= Francisco de Paula León Olea =

Mexican Activist and Musician

Francisco de Paula León Olea (1951-January 2026) was an architect, musician, author, and businessman from Mexico City, Mexico. He was also notable for his political involvement in the Mexican transition to democracy, as well as for his visionary architectural projects.

==Early life and education==
Francisco de Paula León Olea was born in Mexico City, Mexico in 1951 to Gabriel León and Martha Olea. One of his grandfathers was Teofilo Olea y Leyva, one of The Seven Sages of Mexico.

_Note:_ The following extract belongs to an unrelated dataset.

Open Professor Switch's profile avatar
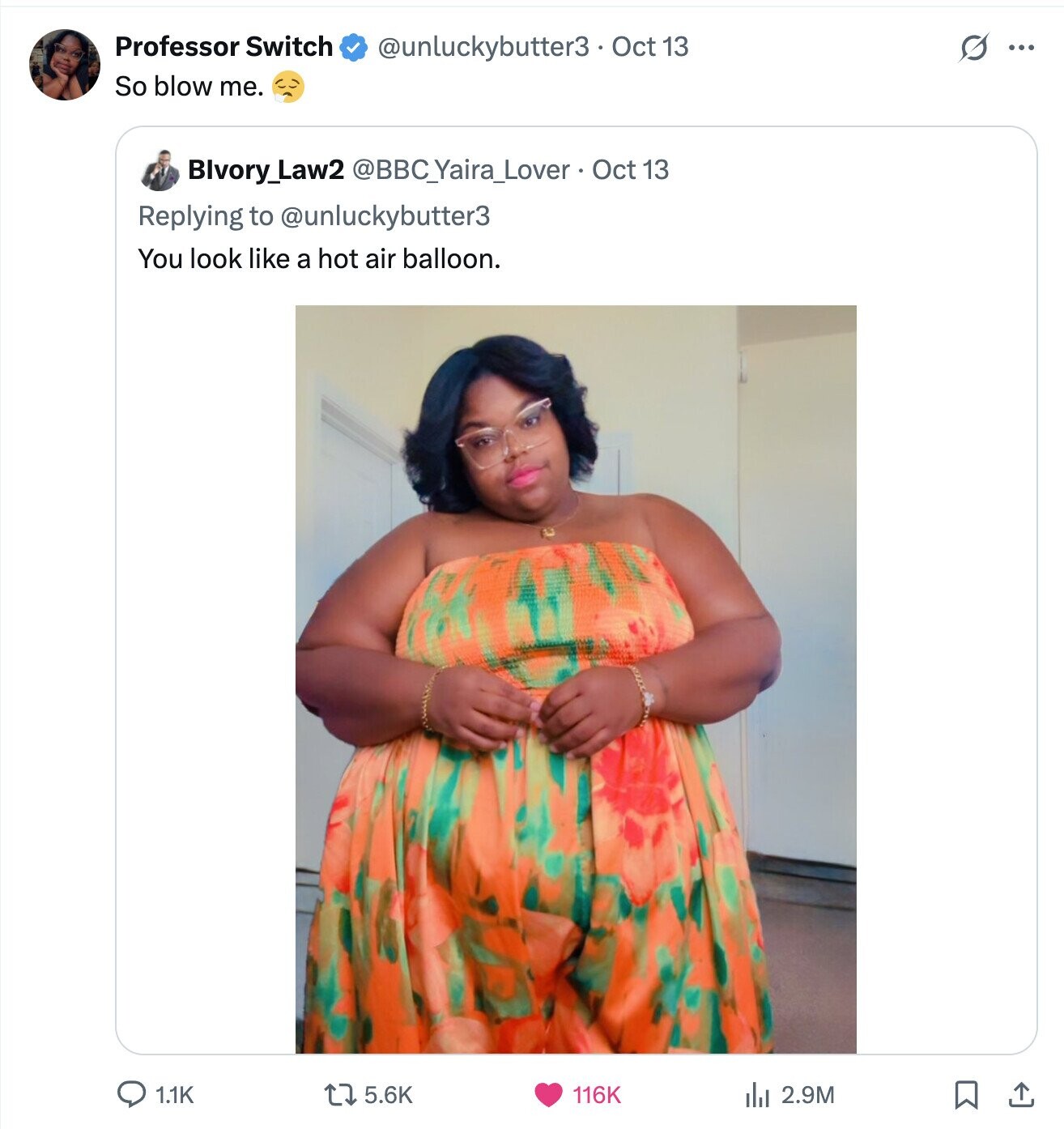This screenshot has height=1129, width=1064. point(65,65)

He studied sacred music at the seminary of the Holy Catholic Fathers, then studied piano and piano composition at the National School of Music of the National Autonomous University of Mexico. He had a master’s degree in International Relations from American University, where he was part of the board of trustees.

==Music career==
He studied at Conservatorio Nacional de Música and in 1989 he became the first Mexican composer of Symphonic Requiem, which was inaugurated in 1990 by the Philarmonic Orchestra of the National Autonomous University of Mexico. In 1994, he composed the Fantasy of the Universe, which was performed by the International Music Festival of Morelia México. He left his music career after the death of his father. In 2023, he premiered his coral symphony Poimandres with the Philarmonic Orchestra of San Luis Potosí, Mexico.

==Politics==
In 2000, de Paula León Olea started the Citizen’s Parliament and Republican Action Movement to support the democratic transition of Mexico. In 2002, the Republican Action Movement applied to create the Republican Party headed by de Paula León Olea, who was the president of the organization.

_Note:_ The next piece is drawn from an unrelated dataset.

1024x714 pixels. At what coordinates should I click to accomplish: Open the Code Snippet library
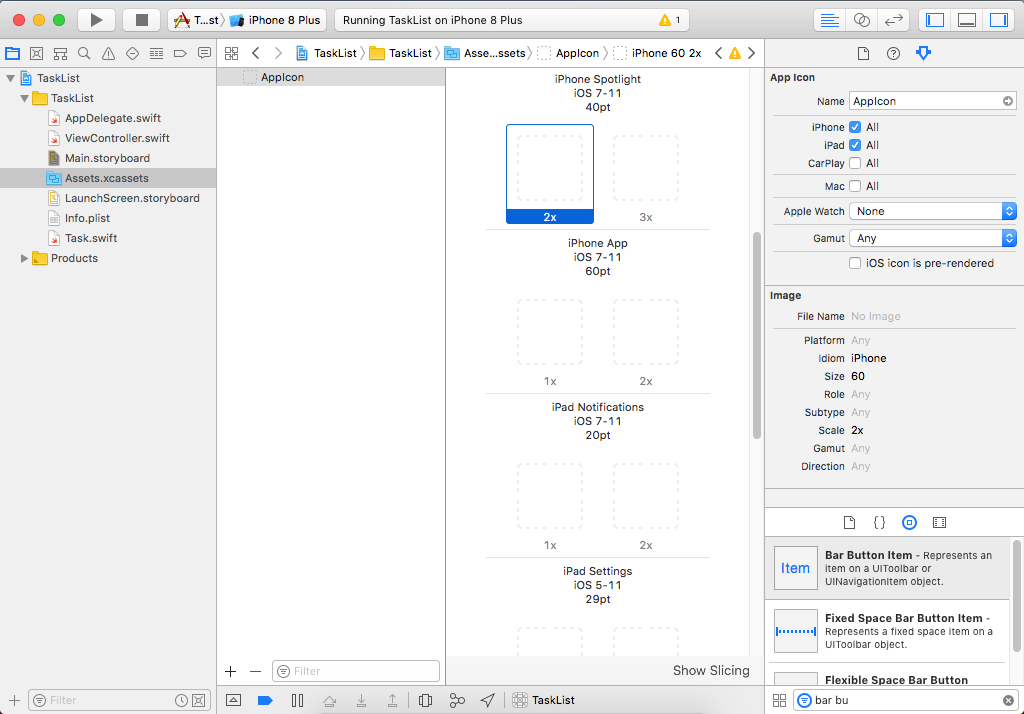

De Paula León Olea also founded an editorial company responsible for publishing the magazine Conciencia Mexicana. During Mexico's political transition, the magazine published interviewed political leaders Kofi Annan, Hillary Clinton, and Václav Havel. In 1999, the magazine interviewed ex-President Carlos Salinas, who was in exile in Dublin at the time.

During this time period, De Paula León Olea wrote and published political articles in both Conciencia Mexicana and Mexican newspapers in which he criticized the corruption of the Mexican elite, claimed the right to more than one political party, and asked for peaceful change.

==World Trade Center==
In the late 1980s, De Paula León Olea partnered with Alfredo Ruiz Suárez to redesign the building that was going to be the Hotel de México and proposed to turn it into an international business center instead. The World Trade Center Mexico City opened in November 1994. After this, De Paula León Olea worked with Guy F. Tozzoli, proposed by Mikhail Gorbachov for the Nobel Peace Prize, to franchise the World Trade Center Association in 420 cities.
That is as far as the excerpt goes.